Friday, March 11, 2011
This is how this wild ride started...well not really, but you know what I mean.
I just found out I think I'm pregnant. (Dan made me change that just now from "I'm pregnant" to "I think I'm pregnant.") Although I feel like I've been a super swell mother to my cats going on four years in May, I'm very happy to be going through a more traditional motherhood - the human kind. I'm growing a human!
Before I put 2 and 2 together I thought I was going crazy - my back hurt, I couldn't sleep, I felt a little off, but not so much that I took anything for it, and nothing sounded good to eat. Then early this week, the only thing that seemed to make me stable were saltine crackers. As Dan was driving me home after dropping off my car at the shop (which turned out to be the 4th water pump in 4 years!) it all came together in my head. I went home, peed on the stick, took a shower, and when I came out I saw the two pink lines like a neon sign - PREGNANT! PREGNANT! PREGNANT!
Dan and I had a nice talk about it, where he was way more stable and rational than me. We decide to not freak out (too late!) until we have some sort of "more official" results from a licensed professional.

### What the task asks
Pick up the blog entry about discovering the pregnancy after its last sentence and keep writing it.

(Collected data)

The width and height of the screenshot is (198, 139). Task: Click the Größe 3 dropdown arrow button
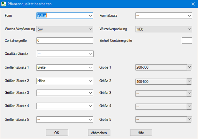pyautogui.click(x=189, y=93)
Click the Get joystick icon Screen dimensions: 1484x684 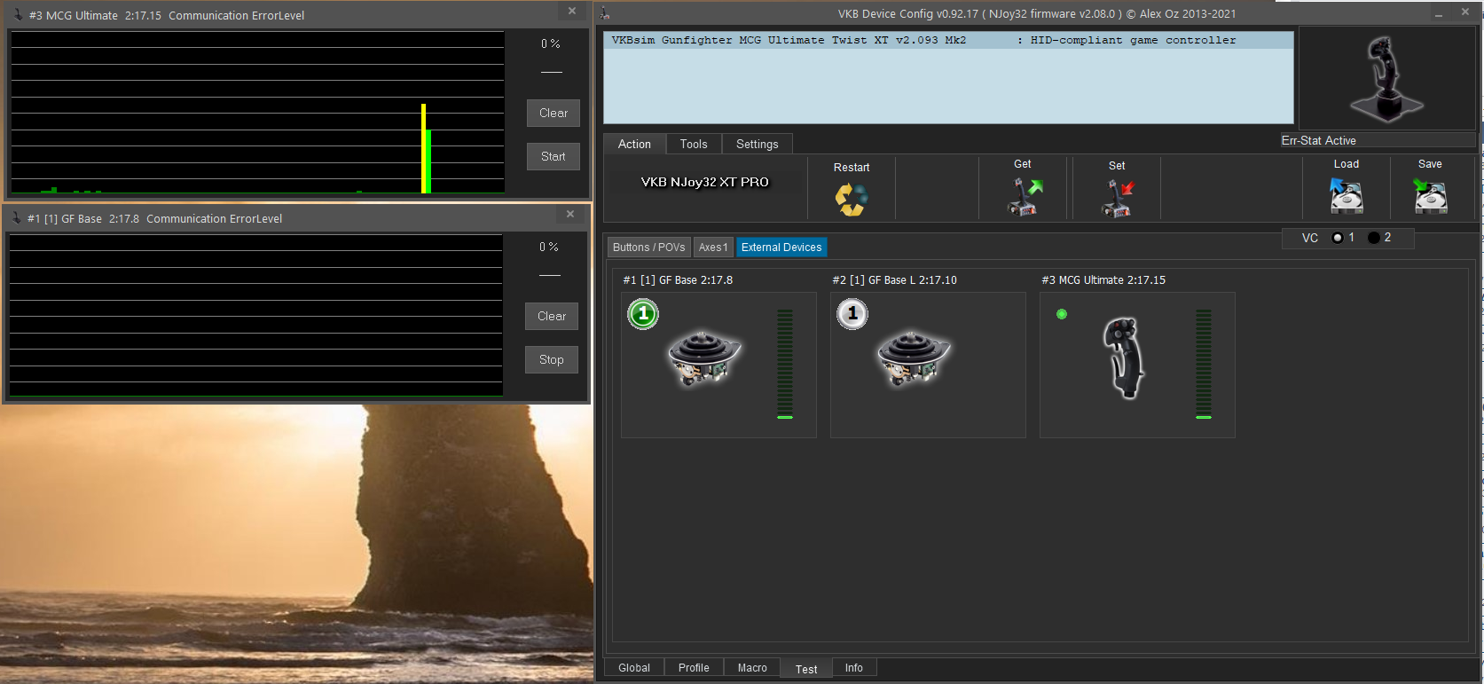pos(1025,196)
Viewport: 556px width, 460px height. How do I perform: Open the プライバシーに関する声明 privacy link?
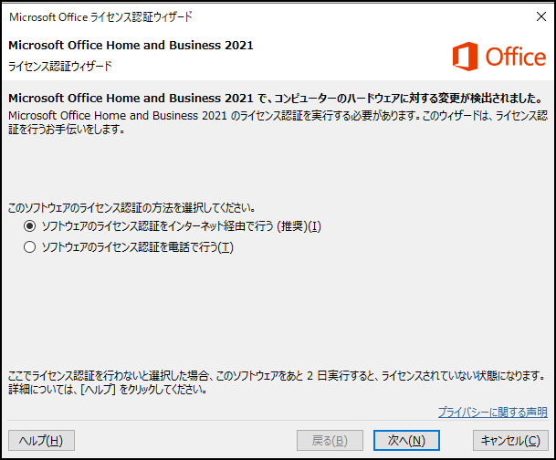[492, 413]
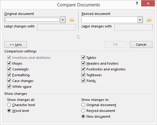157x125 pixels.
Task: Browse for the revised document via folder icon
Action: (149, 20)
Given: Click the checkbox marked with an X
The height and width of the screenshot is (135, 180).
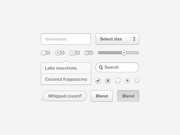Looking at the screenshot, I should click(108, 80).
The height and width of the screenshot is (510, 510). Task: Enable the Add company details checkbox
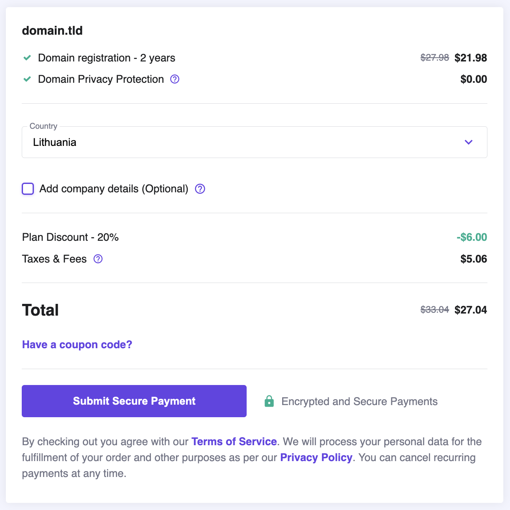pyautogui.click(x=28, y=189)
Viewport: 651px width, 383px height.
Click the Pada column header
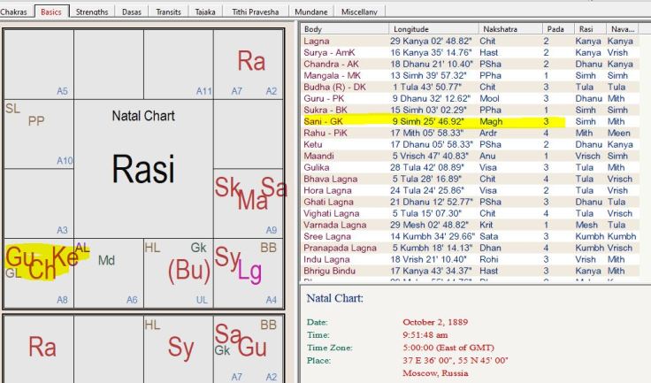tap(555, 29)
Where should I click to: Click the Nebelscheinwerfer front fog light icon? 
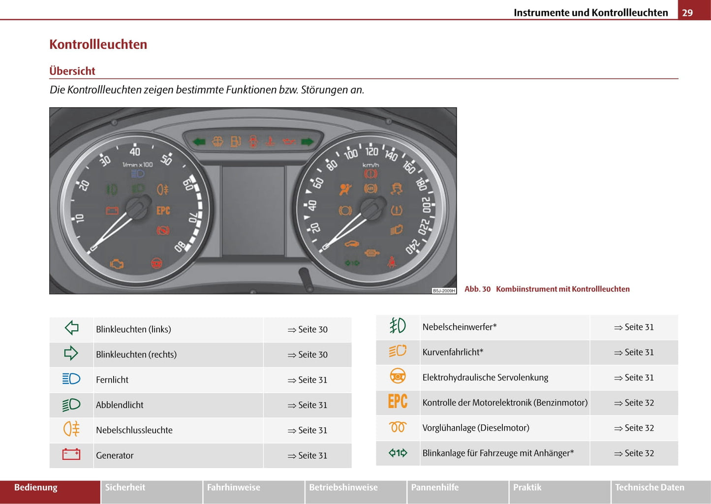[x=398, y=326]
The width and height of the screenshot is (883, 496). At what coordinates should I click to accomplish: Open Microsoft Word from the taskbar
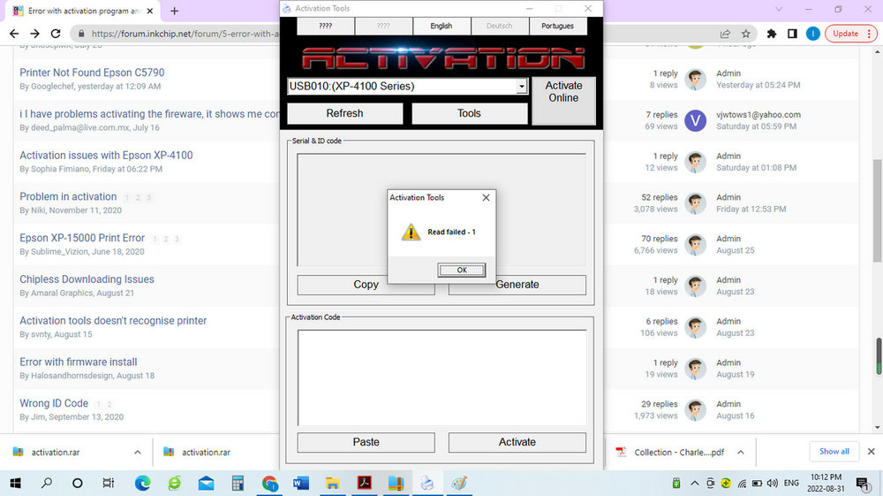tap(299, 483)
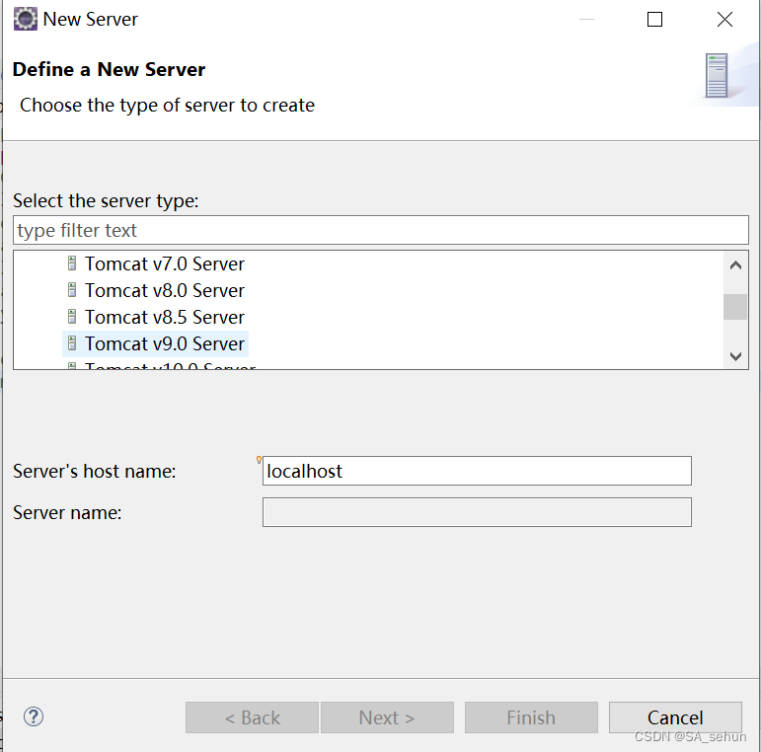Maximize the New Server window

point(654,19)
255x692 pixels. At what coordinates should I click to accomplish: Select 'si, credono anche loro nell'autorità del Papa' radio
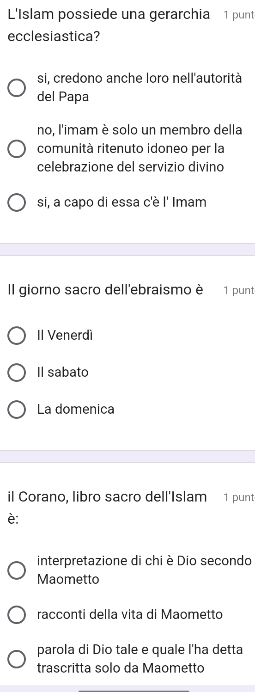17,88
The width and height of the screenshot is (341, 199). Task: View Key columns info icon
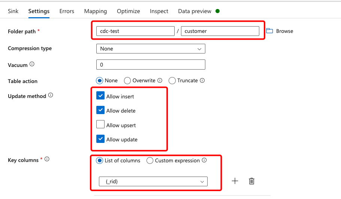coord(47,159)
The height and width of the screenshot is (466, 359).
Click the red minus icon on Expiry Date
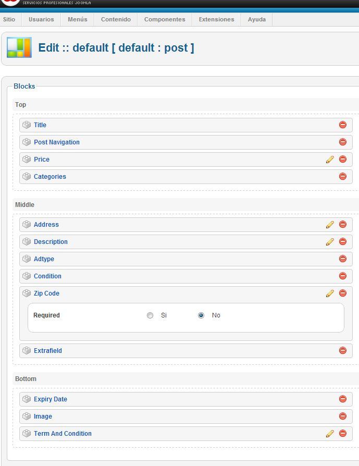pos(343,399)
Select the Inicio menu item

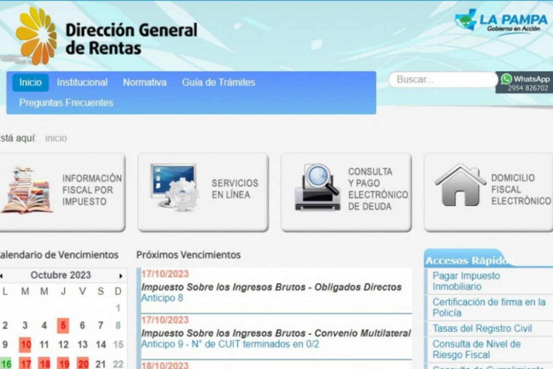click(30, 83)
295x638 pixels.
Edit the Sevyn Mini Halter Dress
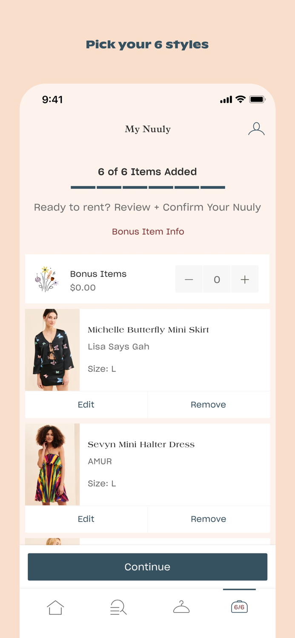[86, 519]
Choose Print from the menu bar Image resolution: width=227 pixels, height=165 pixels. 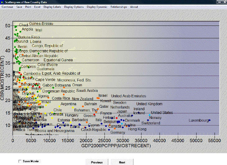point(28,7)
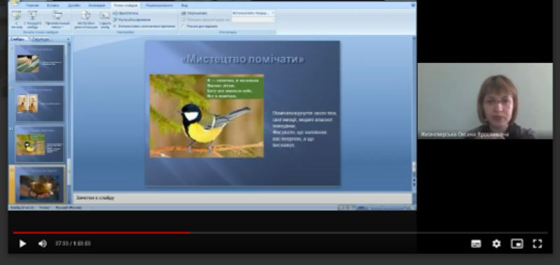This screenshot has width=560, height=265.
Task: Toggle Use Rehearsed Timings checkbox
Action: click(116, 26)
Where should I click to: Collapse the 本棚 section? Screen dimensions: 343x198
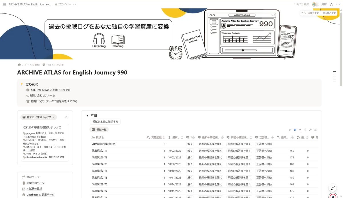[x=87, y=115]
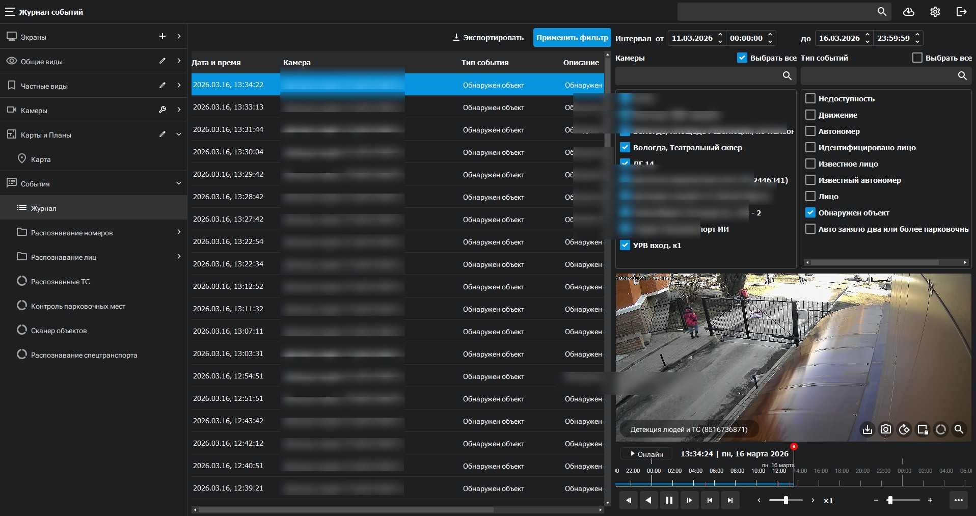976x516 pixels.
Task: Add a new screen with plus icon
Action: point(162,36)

### Exercise response
The next day I had off and I couldn't bring myself to call for an appointment. I felt/feel like crap and whenever I get motivated to pick up the phone, I feel like I need to puke then sit down with more crackers and watch Oprah. Then Oprah is over, I realize it's 5 o'clock, and all the medical professionals in the world leave at or before 5. Great. I know Dan will be pissed with my seeming lack of care or concern for how he is feeling at this particular intersection of life, and when he gets home, he acts pretty much like I thought he would: in a long drawn out way he says "Ohhhhhh kyyyyyyyyy."
I try one last thing and called my happy, local, Planned Parenthood clinic. They were open! Until 7pm! But they do urine tests and not blood tests, so I nixed that option. I love that they accommodate their business hours for working folks who may not have the option to come in M-F 8am-4:30pm. Makes sense, right?
The next day I call my "regular" doctor (as regular as can be with living out of the city for two years) and get their answering service. I called at 4:32. Their office closes at 5 but they turn the machines on 30 prior to closing. What?!
The next day I call at 12:36. Their office closed at noon. I call two other OBGYNs in the area and same answer. Doesn't anyone work!? I need proof I'm pregnant! I can't go home, AGAIN, and tell my Dan that I don't have an appointment!
But I do.
So, officially, I'm not pregnant. Really, I could just have weird stomach ghosts and fake super smelling powers (no joke, I can smell everything like it's right in front of my face. The litter box gets cleaned twice a day now, I have to leave the room with Dan eats, and the couch...well I can smell the dust in the couch. It's creepy.) I could have a late period for other reasons, and I might feel tired because of lots of things.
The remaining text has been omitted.